We first meet Sergio and Brad, who are roommates. (There is a third roommate, Chuck, whom we don't meet till later.) They are excited, Brad is a little too excited, because they think they have evidence their house is haunted.

This started two days ago when they were throwing a massive party. Sergio decided to document the party with a camera strapped to a helmet. He tries hitting on one of the partygoers, but needless to say, he fails. Later, he's about to crash when he hears two people having sex in the closet. He opens the door to tell them to stop, but there's no one there. Confused, he leaves his room only to hear the moaning again. Still unable to find where the noises are coming from, he leaves again only to see a spectral woman. He tells Brad, but Brad only mocks him, so Sergio decides to go to sleep. (Or passes out.) Brad runs into the partygoer Sergio hit on, Fernanda, and decides to embarrass Sergio by getting him to tell her the story of the ghost he saw. However, it backfires, as Fernanda is really into ghosts, so instead embarrassing Sergio, Brad helps him. Instantly Brad claims they are working on a documentary and ask Fernanda to help them out.
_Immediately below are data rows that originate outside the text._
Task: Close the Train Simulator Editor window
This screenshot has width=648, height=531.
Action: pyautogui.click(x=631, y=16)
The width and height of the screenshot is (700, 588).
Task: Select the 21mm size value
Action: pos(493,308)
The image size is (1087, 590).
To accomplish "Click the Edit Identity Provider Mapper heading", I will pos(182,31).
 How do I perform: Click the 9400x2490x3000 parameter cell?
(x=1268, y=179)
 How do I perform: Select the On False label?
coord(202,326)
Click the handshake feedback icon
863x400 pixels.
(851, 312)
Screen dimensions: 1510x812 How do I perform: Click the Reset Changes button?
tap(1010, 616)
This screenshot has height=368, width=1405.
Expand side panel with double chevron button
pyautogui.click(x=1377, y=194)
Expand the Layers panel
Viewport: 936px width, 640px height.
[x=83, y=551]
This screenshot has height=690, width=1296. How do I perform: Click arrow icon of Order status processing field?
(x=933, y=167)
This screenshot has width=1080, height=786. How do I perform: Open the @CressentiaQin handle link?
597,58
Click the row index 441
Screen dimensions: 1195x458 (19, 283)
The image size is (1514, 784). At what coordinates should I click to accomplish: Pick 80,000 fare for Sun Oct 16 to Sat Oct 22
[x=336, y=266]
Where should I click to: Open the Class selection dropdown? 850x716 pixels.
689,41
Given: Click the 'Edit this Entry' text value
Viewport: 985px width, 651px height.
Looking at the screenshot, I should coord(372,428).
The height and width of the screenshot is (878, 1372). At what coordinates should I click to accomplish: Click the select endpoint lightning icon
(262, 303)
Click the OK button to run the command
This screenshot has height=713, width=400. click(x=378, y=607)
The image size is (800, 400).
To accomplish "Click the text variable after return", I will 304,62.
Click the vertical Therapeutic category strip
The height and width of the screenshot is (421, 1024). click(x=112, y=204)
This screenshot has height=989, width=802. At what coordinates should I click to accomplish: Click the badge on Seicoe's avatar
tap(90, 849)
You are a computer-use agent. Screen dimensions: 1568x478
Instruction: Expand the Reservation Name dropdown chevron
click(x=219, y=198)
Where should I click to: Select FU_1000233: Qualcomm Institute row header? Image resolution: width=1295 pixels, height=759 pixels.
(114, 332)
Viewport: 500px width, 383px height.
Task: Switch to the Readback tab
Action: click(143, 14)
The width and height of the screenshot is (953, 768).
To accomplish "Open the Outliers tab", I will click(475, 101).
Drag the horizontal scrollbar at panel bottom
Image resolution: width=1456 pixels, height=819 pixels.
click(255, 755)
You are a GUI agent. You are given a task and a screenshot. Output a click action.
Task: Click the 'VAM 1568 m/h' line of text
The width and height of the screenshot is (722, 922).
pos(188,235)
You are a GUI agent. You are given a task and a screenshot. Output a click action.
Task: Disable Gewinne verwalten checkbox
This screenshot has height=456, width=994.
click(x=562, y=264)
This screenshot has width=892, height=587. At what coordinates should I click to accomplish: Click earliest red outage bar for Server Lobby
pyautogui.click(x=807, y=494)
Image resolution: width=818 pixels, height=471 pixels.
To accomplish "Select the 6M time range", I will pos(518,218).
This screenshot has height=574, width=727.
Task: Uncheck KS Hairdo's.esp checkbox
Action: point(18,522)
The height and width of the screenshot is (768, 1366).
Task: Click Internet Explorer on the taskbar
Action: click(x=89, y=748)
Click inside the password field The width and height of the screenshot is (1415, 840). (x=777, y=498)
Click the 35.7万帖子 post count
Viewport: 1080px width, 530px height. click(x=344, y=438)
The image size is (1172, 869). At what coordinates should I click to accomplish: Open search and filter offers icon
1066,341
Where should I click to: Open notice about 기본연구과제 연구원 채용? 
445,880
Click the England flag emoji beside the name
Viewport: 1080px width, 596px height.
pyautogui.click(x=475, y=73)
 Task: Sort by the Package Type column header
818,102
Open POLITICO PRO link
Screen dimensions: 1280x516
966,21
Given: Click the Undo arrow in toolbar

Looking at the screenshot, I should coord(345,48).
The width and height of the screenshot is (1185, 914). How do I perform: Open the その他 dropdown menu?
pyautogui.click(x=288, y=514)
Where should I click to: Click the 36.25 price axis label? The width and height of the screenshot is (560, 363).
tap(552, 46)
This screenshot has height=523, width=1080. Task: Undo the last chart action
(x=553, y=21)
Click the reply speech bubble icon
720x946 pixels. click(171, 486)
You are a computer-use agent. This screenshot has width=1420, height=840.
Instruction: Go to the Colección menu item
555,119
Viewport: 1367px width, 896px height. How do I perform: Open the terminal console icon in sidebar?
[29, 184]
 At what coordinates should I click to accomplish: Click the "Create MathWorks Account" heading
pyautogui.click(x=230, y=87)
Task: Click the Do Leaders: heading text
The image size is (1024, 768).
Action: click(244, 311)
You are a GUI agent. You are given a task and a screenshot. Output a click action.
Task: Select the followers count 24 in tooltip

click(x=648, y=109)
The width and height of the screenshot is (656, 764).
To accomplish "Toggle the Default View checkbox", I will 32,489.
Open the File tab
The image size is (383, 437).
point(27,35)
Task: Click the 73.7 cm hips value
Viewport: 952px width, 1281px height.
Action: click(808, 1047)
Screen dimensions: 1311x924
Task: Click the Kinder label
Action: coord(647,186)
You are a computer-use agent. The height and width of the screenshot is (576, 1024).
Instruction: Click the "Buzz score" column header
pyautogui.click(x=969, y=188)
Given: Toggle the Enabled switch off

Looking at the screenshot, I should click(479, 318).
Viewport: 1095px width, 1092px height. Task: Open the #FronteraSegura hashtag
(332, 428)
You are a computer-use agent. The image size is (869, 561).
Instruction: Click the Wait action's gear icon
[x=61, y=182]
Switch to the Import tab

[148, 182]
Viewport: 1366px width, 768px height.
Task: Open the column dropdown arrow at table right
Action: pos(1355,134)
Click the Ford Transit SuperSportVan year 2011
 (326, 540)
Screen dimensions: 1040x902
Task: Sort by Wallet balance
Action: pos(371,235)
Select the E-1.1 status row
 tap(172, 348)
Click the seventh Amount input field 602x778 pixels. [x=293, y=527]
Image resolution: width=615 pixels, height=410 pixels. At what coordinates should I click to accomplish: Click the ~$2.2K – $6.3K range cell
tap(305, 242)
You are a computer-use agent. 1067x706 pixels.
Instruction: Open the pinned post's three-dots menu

This brings us right back to the beginning and the rest of the movie is basically Paranormal Activity, but with two guys trying to get laid. Except while Sergio and Brad want to have sex with Fernanda, whatever is haunting their house wants to have sex with them.

This is a terrible movie with very few redeeming qualities. The two lead characters are certainly not likable, but they are also not interesting, as they lack any real depth as people. Fernanda is slightly better, because while she's crazy, at least that gives her some personality. Like Paranormal Activity is often watching nothing happen through cameras with the occasional jump scare. I'll admit the first one got me, because I wasn't expecting the movie to even attempt to be scary. The humor is mostly bland, but in the end turns really, really racist. It turns out, the house used to the a brothel and the ghost is an Asian lady, Lady Azalea. So when Chuck becomes possessed and begins to act strange, it's one extended horrible racist stereotype. It's cringe-worthy. There's a fine, and sometimes blurry, line between pokes fun at racism and humor that is simply racist. This is the latter. There's no doubt about that. If it were one or two racist jokes and the rest of the movie was really funny, I might give this small lapse of judgment a pass, but that's not the case. The entire last act focuses on this and almost none of the rest of the humor is funny.

The Extras

Extras on the DVD and Blu-ray include 14 minutes of deleted / extended scenes. There are 7 minutes of extended video diaries by Chuck. Up next are three minutes of outtakes. And finally, there is a six-minute behind-the-scenes featurette, as shot by Chanel, the Dog.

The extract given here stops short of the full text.